- Specialty: Medical genetics
- Symptoms: dystonia starting in late childhood-early teenage years
- Complications: Premature death is seen in some people with the disorder
- Usual onset: Late childhood-early adolescence
- Duration: Life-long
- Causes: Genetic mutation
- Risk factors: Having a parent with the disorder
- Diagnostic method: Physical evaluation
- Differential diagnosis: dystonia
- Prevention: none
- Treatment: Physical therapy
- Prognosis: Ok
- Frequency: Rare

= Juvenile-onset dystonia =

Juvenile-onset dystonia is a disorder in which the muscles involuntarily contract, which in turn cause involuntary movements and rather abnormal postures.

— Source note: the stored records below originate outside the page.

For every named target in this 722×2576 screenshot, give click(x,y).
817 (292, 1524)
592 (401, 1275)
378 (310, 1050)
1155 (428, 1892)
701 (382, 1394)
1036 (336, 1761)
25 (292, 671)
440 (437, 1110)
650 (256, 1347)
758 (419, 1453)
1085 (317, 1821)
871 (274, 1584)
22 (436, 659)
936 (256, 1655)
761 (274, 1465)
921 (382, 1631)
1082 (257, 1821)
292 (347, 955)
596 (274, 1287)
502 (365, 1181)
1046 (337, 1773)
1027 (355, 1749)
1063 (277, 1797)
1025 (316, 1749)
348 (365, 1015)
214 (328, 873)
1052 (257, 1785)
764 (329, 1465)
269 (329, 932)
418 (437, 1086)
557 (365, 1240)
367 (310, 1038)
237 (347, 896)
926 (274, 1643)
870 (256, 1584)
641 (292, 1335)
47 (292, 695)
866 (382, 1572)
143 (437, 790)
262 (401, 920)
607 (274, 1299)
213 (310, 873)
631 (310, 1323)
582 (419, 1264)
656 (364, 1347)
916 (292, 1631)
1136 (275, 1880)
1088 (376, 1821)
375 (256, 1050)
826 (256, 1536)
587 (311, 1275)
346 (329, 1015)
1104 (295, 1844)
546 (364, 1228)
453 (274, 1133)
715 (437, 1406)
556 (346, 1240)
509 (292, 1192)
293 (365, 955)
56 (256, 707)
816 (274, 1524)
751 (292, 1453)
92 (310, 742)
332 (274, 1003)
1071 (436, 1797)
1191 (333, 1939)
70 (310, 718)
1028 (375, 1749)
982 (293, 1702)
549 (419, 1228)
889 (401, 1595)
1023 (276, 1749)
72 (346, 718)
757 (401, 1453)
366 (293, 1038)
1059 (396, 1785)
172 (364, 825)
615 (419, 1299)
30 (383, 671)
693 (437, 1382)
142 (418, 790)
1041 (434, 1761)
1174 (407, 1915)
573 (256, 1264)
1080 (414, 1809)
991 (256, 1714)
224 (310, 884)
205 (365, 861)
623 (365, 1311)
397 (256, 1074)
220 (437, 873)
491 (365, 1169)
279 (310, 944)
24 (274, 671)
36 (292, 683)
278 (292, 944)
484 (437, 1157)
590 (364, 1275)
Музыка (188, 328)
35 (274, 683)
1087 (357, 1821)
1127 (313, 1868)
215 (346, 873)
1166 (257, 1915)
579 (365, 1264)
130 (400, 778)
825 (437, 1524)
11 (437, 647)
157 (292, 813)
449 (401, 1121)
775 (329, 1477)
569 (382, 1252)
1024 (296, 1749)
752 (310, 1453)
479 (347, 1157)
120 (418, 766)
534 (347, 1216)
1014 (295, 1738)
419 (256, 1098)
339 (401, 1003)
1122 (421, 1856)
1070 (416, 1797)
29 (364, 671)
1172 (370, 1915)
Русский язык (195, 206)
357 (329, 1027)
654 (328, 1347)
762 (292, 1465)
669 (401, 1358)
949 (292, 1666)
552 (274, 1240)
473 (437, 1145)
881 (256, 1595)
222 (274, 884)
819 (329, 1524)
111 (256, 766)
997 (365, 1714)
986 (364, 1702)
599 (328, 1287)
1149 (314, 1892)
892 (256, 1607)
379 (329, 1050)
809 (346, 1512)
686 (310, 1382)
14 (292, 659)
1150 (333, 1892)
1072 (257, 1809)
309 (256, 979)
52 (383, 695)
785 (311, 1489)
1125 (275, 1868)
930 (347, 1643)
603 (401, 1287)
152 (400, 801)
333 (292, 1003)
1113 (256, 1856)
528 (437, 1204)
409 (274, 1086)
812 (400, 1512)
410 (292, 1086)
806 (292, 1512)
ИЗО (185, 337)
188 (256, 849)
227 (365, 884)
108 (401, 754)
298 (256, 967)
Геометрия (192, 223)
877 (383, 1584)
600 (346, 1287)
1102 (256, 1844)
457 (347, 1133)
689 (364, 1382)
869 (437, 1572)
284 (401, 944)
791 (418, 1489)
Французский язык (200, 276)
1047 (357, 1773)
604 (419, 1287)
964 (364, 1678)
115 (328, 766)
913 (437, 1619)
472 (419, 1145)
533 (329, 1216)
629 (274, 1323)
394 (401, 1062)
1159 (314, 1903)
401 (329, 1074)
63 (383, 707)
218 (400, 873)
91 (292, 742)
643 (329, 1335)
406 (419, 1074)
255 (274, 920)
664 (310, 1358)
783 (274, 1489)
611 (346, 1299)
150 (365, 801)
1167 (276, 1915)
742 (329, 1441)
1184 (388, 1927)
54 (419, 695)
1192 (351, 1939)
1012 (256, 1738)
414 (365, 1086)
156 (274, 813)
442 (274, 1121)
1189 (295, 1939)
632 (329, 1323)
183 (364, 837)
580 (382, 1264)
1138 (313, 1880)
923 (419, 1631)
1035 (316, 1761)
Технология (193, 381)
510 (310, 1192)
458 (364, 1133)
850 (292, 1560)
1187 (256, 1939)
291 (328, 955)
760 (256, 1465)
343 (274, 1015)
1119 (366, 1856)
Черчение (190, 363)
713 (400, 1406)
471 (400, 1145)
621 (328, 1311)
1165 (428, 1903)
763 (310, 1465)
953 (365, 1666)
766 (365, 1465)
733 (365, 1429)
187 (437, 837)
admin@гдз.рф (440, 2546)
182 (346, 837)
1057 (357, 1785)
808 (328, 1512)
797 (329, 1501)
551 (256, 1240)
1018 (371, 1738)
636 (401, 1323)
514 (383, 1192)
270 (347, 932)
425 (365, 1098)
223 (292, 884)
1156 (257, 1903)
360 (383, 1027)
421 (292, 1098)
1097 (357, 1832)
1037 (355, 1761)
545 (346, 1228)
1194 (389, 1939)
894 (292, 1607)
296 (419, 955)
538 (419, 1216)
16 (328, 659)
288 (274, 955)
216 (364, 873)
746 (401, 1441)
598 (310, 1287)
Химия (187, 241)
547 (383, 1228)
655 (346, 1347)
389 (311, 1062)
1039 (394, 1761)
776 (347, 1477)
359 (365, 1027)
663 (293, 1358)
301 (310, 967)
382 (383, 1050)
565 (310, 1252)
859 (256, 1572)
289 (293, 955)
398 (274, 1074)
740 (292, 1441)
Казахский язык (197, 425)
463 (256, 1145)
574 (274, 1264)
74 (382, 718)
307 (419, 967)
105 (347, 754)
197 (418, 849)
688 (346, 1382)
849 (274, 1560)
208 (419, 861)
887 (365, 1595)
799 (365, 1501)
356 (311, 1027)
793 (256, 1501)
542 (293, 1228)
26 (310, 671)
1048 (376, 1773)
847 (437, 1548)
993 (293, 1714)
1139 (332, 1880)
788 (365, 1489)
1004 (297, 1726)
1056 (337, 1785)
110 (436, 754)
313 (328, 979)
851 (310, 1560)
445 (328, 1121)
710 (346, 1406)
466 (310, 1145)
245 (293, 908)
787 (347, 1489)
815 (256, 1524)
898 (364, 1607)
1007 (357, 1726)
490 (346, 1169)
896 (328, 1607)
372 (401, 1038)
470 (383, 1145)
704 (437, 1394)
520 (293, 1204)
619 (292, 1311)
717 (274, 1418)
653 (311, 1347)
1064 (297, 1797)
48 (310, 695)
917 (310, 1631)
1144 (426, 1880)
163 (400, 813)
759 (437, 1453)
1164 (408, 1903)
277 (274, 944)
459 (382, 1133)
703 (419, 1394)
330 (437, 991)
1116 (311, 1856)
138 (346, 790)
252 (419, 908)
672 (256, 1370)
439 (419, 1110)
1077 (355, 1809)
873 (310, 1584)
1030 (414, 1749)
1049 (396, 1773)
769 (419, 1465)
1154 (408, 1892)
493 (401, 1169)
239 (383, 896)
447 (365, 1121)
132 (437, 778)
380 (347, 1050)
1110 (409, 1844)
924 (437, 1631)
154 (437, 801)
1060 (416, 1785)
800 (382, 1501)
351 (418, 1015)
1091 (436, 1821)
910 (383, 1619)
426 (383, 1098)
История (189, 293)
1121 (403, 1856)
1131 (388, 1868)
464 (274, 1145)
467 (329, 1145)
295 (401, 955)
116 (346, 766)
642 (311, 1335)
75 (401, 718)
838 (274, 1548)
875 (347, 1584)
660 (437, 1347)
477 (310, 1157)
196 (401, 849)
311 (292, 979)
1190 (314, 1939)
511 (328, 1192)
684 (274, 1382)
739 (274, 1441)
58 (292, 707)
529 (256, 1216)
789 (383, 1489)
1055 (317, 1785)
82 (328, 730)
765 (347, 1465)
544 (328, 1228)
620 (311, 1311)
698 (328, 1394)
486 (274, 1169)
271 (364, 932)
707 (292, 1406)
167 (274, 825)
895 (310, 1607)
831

Symptoms of this disorder vary among the people who have it. In every patient, these symptoms start between the late-childhood or early adolescence of the people with the disorder (hence juvenile-onset). In most people with this disorder, the cause is unknown. It is a type of dystonia.

== Etymology ==

This disorder was first discovered by Marla Gearing et al., when she described pair of male twins which presented developmental delays of mild severity from birth, then started presenting symptoms of progressive dystonia at the age of 12 years old. One of the twins died at 21 years old and the other died at 22 years old. The exact prevalence of juvenile-onset dystonia is unknown, but at least 250,000 people in the United States are affected by dystonia itself (not necessarily the juvenile-onset form).

This disorder is at least partly genetic Autosomal dominant mutations in the ACTB gene sometimes are the underlying cause of familial cases of juvenile-onset dystonia. Another gene associated with the disorder is IMPDH2.